Entscheidungsstichwort (Thema)

Betrieblicher Geltungsbereich der Bau-Tarifverträge

 

Leitsatz (amtlich)

1) Für die Feststellung ob ein Betrieb ein solcher des Baugewerbes ist, ist die arbeitszeitlich überwiegende Tätigkeit der Arbeitnehmer des Betriebes Grundlage (ständige Rechtsprechung des Bundesarbeitsgerichts). Die Tätigkeit des Arbeitgebers hat daher außer Betracht zu bleiben.
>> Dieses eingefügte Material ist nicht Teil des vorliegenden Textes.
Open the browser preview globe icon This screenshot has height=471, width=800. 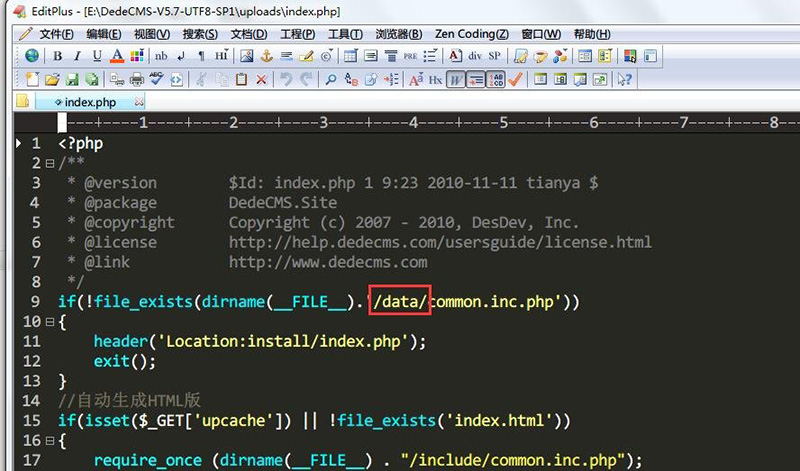(32, 57)
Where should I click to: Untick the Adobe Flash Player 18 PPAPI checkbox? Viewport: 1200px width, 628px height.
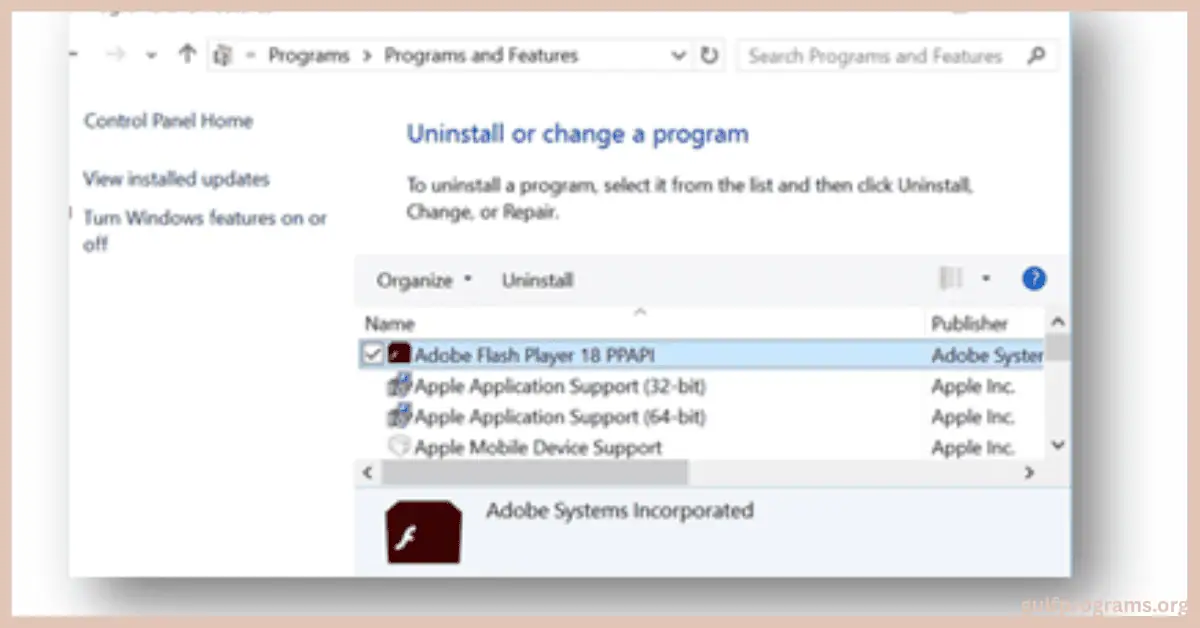pos(373,354)
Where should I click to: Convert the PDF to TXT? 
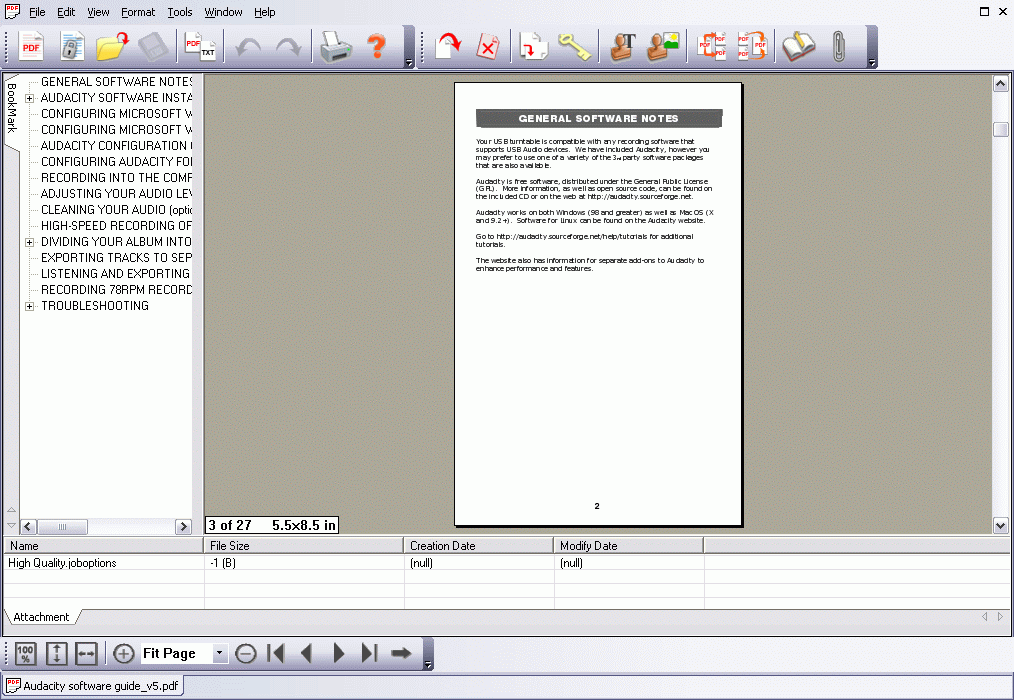pos(201,46)
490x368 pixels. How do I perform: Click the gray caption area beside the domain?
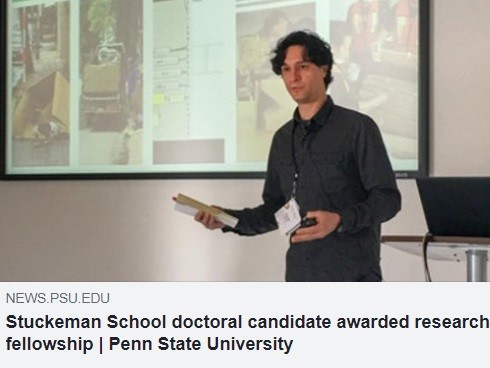pyautogui.click(x=300, y=298)
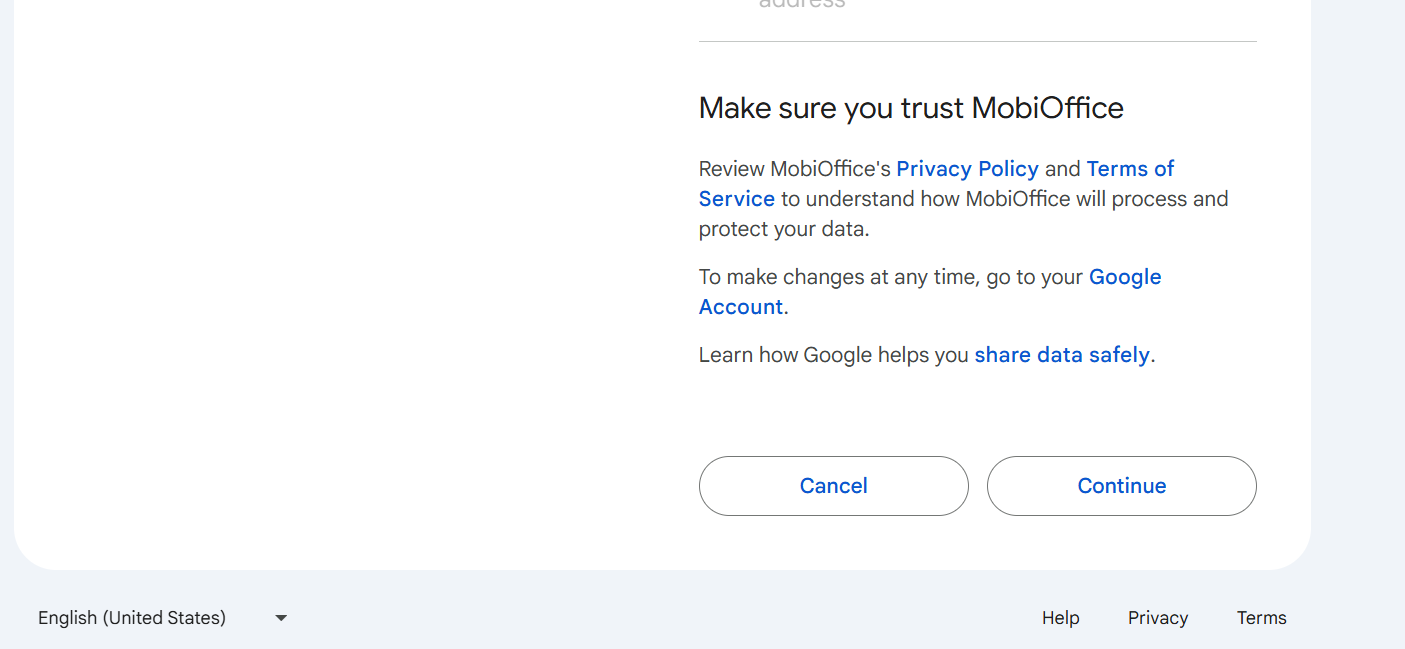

2) Übt der einzige Arbeitnehmer des Betriebes überwiegend kaufmännische Tätigkeit aus, handelt es sich nicht um einen Betrieb des Baugewerbes, da kaufmännische Tätigkeit weder in § 1 Abs. 2 Abschn. IV und V VTV aufgeführt ist noch sie gem. § 1 Abs. 2 Abschn. I–III VTV mit den Methoden und Arbeitsmitteln des Baugewerbes ausgeführt wird.

 

Normenkette

TVG § 5 Abs. 4, § 4 Abs. 1-2, § 3 Abs. 1; VTV-Bau § 1 Abs. 2

 

Verfahrensgang

ArbG Wiesbaden (Urteil vom 17.08.1988; Aktenzeichen 6 Ca 1494/88)

 

Tenor

Auf die Berufung der Beklagten wird das Urteil des Arbeitsgerichts Wiesbaden vom 17. August 1988 – 6 Ca 1494/88 – abgeändert:

Die Versäumnisurteile vom 13. Mai 1988 (6 Ca 1494/88) und vom 27. Mai 1988 (6 Ca 1850/88 und 6 Ca 2036/88) werden aufgehoben und die Klage abgewiesen.
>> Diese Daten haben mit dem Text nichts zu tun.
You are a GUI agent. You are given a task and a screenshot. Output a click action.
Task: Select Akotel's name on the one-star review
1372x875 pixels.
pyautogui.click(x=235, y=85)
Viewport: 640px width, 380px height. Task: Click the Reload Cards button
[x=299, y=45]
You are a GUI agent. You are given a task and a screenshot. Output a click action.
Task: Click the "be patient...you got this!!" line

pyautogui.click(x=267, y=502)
Die Klägerin trägt die Kosten des Rechtsstreits mit Ausnahme der durch die Säumnis der Beklagten in den Terminen vom 13. Mai 1988 und 27. Mai 1988 entstandenen Kosten; diese werden der Beklagten auferlegt.

 

Tatbestand

Die Parteien streiten vor dem Hintergrund einer Auseinandersetzung über den Geltungsbereich der Bau-Tarifverträge um einen Anspruch der Klägerin gegen die Beklagte auf Zahlung von Beiträgen für Angestellte für die Zeit von Januar bis November 1987 und auf Auskunftserteilung und Zahlung einer Entschädigung für den Fall der nicht fristgerechten Erteilung für die Monate November 1984 bis Dezember 1985 und von Dezember 1987 bis Februar 1988.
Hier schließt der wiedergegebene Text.